• _INPUT FOR THIS TASK_
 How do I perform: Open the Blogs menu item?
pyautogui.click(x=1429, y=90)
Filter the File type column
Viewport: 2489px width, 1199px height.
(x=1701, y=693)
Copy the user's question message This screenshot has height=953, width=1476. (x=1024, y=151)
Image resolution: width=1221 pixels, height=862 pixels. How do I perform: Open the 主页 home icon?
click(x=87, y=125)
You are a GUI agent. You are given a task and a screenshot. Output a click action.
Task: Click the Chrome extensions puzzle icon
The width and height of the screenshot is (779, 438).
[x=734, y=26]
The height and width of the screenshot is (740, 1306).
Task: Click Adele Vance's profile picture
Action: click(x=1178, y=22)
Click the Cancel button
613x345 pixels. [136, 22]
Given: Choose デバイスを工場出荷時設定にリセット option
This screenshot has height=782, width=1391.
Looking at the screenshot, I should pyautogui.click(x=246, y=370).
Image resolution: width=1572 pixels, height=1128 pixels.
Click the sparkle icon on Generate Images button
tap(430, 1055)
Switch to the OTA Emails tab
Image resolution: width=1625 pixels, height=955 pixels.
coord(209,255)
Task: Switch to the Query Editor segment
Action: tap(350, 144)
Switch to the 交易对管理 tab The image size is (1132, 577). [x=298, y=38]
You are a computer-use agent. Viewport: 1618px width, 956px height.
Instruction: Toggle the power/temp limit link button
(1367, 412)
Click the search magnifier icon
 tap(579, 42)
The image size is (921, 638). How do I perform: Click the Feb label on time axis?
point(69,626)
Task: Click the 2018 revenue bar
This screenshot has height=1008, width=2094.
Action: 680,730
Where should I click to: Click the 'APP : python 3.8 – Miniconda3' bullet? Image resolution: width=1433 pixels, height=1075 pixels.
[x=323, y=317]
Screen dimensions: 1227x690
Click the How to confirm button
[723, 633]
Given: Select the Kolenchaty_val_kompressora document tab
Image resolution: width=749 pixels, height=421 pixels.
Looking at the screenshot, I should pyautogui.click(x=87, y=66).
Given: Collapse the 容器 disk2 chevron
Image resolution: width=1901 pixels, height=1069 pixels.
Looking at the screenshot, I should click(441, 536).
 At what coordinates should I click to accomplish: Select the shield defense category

• _TASK DETAILS_
Word for word, please return the lines from the one containing "This screenshot has height=1008, width=2094." through the end of the listing, both ends included, and nothing else.

• _TASK OUTPUT_
This screenshot has height=1008, width=2094.
Action: 680,730
Where should I click to: Click the 'APP : python 3.8 – Miniconda3' bullet? Image resolution: width=1433 pixels, height=1075 pixels.
[x=323, y=317]
Screen dimensions: 1227x690
Click the How to confirm button
[723, 633]
Given: Select the Kolenchaty_val_kompressora document tab
Image resolution: width=749 pixels, height=421 pixels.
Looking at the screenshot, I should pyautogui.click(x=87, y=66).
Given: Collapse the 容器 disk2 chevron
Image resolution: width=1901 pixels, height=1069 pixels.
Looking at the screenshot, I should click(441, 536).
 At what coordinates should I click to accomplish: Select the shield defense category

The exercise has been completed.